▸ Tasks to perform
a) From the passage on shareholder activism, return the part that opens with the words containing "5. Shareholders Activism" and closes with "company’s annual meetings2.".
b) Translate into Spanish the following sentence from the passage on shareholder activism: "Institutional investors especially the mutual funds can influence corporate governance since they hold substantial shares in companies."
c) According to the passage on shareholder activism, which body representing institutions investing in US public companies has published standards for voluntary practices?
## Start Extracted text
5. Shareholders Activism
Shareholder activism is a way in which shareholders can influence a corporation’s behaviour by exercising their rights as owners. There are numerous ways in which shareholders may influence the board of directors and management ranging from dialogue with management to voice their concerns about a particular issue to formal proposals that are voted on by all shareholders at a company’s annual meetings2.
Engagement of shareholders in corporate governance is capturing the attention of policymakers and corporate governance activists, albeit slowly. Retail shareholders or individual shareholders, although contribute to the equity capital of companies, they have a little influence and power in the functioning of companies. The legal framework and policy initiatives of the regulators are geared towards the protection of the interest of investors including minority shareholders. A recent positive phenomenon is that of the institutional investors who have started voicing their voice and concerns, in many cases forcing reversal of the resolutions adopted by companies.
Shareholders activism is getting manifested through the following:
Institutional Investors
The institutional investors are an important force to monitor the controlling groups to ensure that the company is run for the interest of all the investors. Institutional investors especially the mutual funds can influence corporate governance since they hold substantial shares in companies. In developed countries, institutional investors get CEO’s changed, blocked mega mergers, practices changed, accounting practices re-examined, stock-options changed. The institutional investors are ‘as good as regulators’. Many leading institutional investors in the U.S.A. and U.K. publish their own corporate governance codes, which set out what they expect of the board of the companies in which they invest. For example, TIAA-CREF in the U.S.A., Hermes in the U.K. has brought out its policy statement on corporate governance. Council of Institutional Investors (CII) representing the institutions investing in the US public companies has also published standards for voluntary practices.
## End Extracted text
## Start Data block
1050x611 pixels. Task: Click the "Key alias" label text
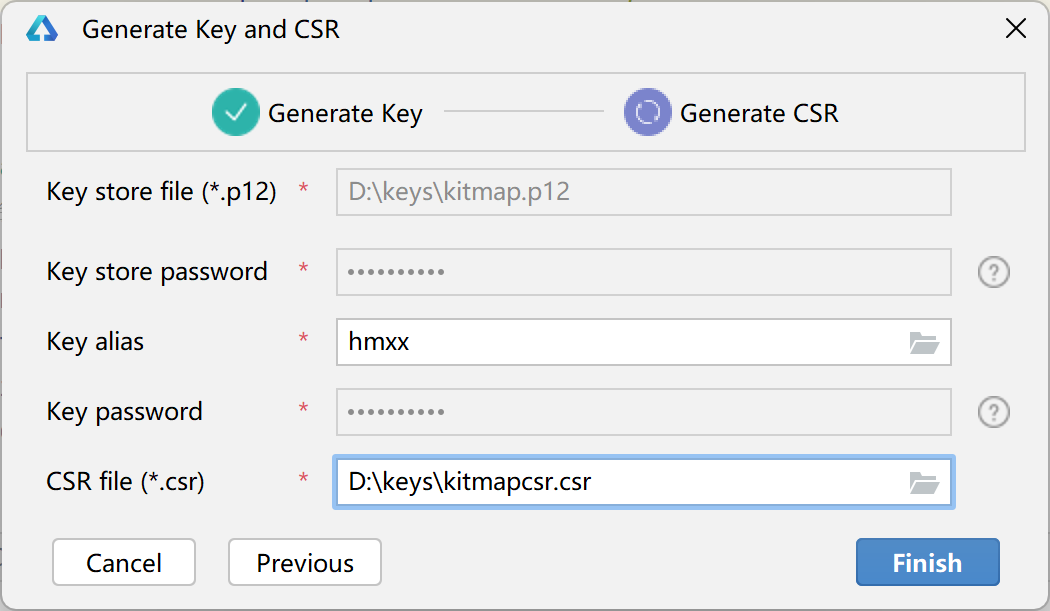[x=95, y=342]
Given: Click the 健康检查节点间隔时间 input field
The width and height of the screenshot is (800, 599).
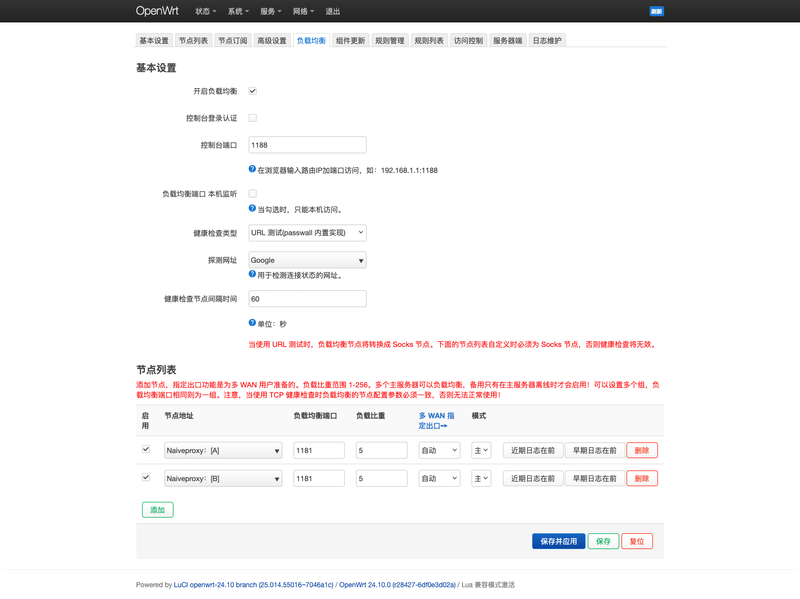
## End Data block
▸ Task-by-task solutions
a)
5. Shareholders Activism
Shareholder activism is a way in which shareholders can influence a corporation’s behaviour by exercising their rights as owners. There are numerous ways in which shareholders may influence the board of directors and management ranging from dialogue with management to voice their concerns about a particular issue to formal proposals that are voted on by all shareholders at a company’s annual meetings2.

b) Los inversores institucionales, en especial los fondos de inversión, pueden influir en el gobierno corporativo, ya que poseen participaciones sustanciales en las empresas.

c) The Council of Institutional Investors (CII).